Consigne: Mettez à jour le texte sur la formation des pharmaciens en recopiant la partie qui s’ouvre sur les mots contenant « Et si l’assistance » et se ferme sur « ont été pourvues. ». Remplacez-y « clairsemée » par « peu nombreuse ».

« L’image du pharmacien n’a jamais été aussi bonne auprès du public, mais elle ne passe pas auprès des jeunes », constate amèrement Nicolas Sevenet, doyen de l’UFR des sciences pharmaceutiques de Bordeaux, le 5 décembre, lors de l’étape bordelaise du tour de France de la Fédération des syndicats pharmaceutiques de France (FSPF). Après un résumé de la nouvelle convention pharmaceutique, par Philippe Darrouy et Philippe Besset (vice-président et président de la FSPF) l’essentiel de la soirée était consacré à la formation.
Et si l’assistance était plutôt clairsemée dans un amphi chauffé avec sobriété, le sujet était crucial. En effet, la plupart des officines peinent à recruter, tant au niveau pharmacien que préparateur. Et l’université peine à séduire. À Bordeaux, sur 164 places disponibles en 2e année de pharmacie, seulement 56 ont été pourvues.
Le « pharmacien » absent de Parcoursup
Plusieurs causes ont été pointées par les participants. À commencer par la mauvaise connaissance du métier de pharmacien chez les jeunes : « le mot pharmacien n’existe même pas dans les documents Parcoursup », souligne Adrien Caron de l’Association nationale des étudiants en pharmacie de France (ANEPF). Et la complexité du nouveau 1er cycle (PASS/LAS) n’arrange rien : « Je vous avoue que nous nous demandons souvent comment l’expliquer simplement à des lycéens », précise Nicolas Sevenet. Sans oublier l’attractivité de la filière médecine, « siphonnant » parfois la majeure partie des étudiants ; ou les difficultés d’organisation administrative, les LAS nécessitant d’établir des partenariats avec d’autres entités universitaires (droit, sciences économiques).
Pour ce pharmacien girondin « l’impossibilité de redoublement est aussi un frein. À notre époque, la plupart des 2e année de pharmacie était des doublants et nous n’avons pas fait de plus mauvais professionnels ». Plus radical, François Martial (vice-président de l’URPS pharmaciens de Nouvelle-Aquitaine) met en cause la réforme du premier cycle : « elle est mauvaise, il faut la changer ».
Le cœur du problème est le déficit d’image du pharmacien auprès des jeunes. Ce chantier long et complexe, commence sans doute dans l’officine, en multipliant les accueils (et l’encadrement) de jeunes en stage de découverte des métiers.

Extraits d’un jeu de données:
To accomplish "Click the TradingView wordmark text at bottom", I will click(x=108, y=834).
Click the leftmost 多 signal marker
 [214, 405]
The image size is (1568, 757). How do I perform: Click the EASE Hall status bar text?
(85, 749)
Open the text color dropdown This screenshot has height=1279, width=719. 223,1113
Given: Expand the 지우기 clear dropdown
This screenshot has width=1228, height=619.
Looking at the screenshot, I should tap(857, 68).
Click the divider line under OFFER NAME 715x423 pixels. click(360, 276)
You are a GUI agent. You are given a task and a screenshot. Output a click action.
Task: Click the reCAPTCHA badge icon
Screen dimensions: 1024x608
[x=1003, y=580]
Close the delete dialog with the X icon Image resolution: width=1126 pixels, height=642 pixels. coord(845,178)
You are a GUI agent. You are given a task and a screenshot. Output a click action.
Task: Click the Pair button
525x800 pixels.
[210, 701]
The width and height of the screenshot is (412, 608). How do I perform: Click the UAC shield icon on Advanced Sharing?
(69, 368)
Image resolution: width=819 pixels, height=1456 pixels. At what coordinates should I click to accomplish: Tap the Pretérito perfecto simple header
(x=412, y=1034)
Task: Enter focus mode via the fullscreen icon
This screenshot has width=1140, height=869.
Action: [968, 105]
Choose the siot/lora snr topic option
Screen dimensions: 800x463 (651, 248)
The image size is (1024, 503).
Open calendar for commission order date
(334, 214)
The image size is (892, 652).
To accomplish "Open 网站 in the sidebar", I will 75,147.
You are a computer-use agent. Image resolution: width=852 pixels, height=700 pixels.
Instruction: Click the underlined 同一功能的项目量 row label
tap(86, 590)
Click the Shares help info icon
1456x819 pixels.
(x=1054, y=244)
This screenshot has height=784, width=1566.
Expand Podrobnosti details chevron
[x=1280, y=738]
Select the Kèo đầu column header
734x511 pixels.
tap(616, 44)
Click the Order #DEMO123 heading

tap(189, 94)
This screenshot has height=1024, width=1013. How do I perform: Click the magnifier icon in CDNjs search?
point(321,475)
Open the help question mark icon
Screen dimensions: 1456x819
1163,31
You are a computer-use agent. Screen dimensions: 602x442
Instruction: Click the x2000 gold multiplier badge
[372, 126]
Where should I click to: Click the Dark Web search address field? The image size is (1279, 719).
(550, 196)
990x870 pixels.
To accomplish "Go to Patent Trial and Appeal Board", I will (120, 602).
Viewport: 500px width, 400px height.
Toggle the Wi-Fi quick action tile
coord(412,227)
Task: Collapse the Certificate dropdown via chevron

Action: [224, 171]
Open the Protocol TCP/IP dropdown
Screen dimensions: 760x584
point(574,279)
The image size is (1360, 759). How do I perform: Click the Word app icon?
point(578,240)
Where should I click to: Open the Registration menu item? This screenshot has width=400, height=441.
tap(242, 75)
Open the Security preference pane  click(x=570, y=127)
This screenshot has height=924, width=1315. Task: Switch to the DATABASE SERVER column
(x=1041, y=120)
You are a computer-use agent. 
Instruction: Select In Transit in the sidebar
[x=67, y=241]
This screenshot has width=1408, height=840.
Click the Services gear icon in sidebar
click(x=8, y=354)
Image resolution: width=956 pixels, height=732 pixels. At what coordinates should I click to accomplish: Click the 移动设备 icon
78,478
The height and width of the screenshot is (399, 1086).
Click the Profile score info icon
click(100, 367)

Réponse:
Et si l’assistance était plutôt peu nombreuse dans un amphi chauffé avec sobriété, le sujet était crucial. En effet, la plupart des officines peinent à recruter, tant au niveau pharmacien que préparateur. Et l’université peine à séduire. À Bordeaux, sur 164 places disponibles en 2e année de pharmacie, seulement 56 ont été pourvues.